求められること
抜粋箇所の「なお日本人兵士三人については」から「高部正樹(たかべ・まさき)」までを、「並木書房」を「出版社」に差し替えて書き直してもらえますか？

抜粋箇所
====

要領よく生きることが当たり前の現代日本の中で、このような生き方は笑われるかもしれない。馬鹿にされるかもしれない。
だが私は、愚直と言ってもいいほど不器用に、しかし自分の信念を貫いて生き抜いたこの男たちとともに過ごせたことを心から誇りに思っている。
なお日本人兵士三人については、プライバシーに配慮して仮名を使い、顔写真に修正を加えたことをご了承いただきたい。
またこの本の執筆にあたり、多大なるご支援とご協力をいただいた並木書房の編集部ならびに針生達也氏に心から感謝したい。
最後に、これまでの苦しい戦いの中でその尊い命を捧げた多くのカレン軍兵士、外国人兵士、そして三人の日本人兵士たちの冥福を心から祈りたい。 高部正樹
高部正樹(たかべ・まさき)

====

(あるコレクションから取り出した記録)
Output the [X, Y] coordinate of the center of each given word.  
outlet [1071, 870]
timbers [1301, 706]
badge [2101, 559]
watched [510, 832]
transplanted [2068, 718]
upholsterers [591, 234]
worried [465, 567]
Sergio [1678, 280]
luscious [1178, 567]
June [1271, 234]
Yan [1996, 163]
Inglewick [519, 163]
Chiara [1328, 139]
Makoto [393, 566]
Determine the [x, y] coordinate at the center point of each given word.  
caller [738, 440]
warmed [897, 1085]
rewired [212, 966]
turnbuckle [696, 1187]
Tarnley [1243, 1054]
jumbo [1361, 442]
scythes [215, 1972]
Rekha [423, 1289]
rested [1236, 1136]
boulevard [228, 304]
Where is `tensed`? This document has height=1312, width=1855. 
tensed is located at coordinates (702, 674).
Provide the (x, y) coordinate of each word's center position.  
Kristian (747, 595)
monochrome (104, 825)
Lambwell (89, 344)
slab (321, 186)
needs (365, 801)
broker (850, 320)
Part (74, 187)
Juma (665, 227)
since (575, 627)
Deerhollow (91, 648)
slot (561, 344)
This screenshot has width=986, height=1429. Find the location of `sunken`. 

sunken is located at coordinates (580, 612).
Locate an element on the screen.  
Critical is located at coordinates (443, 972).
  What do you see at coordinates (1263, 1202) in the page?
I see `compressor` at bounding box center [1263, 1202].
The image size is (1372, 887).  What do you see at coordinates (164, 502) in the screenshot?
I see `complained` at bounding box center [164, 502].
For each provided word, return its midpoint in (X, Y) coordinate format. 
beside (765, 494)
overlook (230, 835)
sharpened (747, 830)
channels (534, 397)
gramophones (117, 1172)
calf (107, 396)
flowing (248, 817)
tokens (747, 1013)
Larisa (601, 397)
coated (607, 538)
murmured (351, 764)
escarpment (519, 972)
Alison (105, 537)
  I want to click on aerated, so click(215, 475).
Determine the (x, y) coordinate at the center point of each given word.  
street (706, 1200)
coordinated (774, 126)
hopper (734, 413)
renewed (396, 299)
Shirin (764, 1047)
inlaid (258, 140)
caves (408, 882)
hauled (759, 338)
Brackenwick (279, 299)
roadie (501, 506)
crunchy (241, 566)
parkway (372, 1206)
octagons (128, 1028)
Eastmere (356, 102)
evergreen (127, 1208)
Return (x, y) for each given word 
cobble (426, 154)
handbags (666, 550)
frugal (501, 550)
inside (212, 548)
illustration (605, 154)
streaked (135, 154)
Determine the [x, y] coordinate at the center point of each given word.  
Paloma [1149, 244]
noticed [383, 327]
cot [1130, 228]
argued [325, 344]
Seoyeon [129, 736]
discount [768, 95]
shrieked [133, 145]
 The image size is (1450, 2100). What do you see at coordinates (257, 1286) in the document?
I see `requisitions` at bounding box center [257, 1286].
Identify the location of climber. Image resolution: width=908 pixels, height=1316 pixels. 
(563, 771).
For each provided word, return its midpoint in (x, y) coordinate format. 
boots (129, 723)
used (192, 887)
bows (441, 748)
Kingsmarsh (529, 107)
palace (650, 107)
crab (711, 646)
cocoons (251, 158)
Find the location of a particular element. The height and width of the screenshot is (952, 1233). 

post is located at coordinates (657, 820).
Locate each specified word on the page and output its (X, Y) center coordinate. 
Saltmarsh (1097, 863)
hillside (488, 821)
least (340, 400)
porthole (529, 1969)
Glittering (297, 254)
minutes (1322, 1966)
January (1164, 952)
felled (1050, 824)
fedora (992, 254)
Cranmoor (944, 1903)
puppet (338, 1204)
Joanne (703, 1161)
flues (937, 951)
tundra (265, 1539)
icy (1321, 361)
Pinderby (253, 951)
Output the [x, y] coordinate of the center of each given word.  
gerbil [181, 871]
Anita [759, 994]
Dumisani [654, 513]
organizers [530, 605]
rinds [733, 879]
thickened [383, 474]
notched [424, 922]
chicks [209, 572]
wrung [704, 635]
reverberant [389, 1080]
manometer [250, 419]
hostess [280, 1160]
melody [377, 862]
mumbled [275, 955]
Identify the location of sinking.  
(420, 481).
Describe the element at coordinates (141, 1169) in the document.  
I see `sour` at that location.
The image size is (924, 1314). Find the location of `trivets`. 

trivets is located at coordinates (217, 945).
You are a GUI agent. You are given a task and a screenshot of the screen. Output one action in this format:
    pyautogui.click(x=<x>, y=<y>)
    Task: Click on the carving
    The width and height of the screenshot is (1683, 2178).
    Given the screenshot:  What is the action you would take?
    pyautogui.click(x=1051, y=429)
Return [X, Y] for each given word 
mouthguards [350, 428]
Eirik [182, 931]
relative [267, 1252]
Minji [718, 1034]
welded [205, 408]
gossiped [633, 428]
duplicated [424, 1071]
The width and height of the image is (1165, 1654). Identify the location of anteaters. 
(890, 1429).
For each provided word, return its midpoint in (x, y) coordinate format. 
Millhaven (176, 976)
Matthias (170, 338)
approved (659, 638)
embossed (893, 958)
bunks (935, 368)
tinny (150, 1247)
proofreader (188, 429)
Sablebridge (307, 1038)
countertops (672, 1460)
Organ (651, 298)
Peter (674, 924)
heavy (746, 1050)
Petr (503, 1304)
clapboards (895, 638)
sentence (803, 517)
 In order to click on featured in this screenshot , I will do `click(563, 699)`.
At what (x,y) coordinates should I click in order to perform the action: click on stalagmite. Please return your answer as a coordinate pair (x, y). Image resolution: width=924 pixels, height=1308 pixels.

====

この問題の解答
なお日本人兵士三人については、プライバシーに配慮して仮名を使い、顔写真に修正を加えたことをご了承いただきたい。
またこの本の執筆にあたり、多大なるご支援とご協力をいただいた出版社の編集部ならびに針生達也氏に心から感謝したい。
最後に、これまでの苦しい戦いの中でその尊い命を捧げた多くのカレン軍兵士、外国人兵士、そして三人の日本人兵士たちの冥福を心から祈りたい。 高部正樹
高部正樹(たかべ・まさき)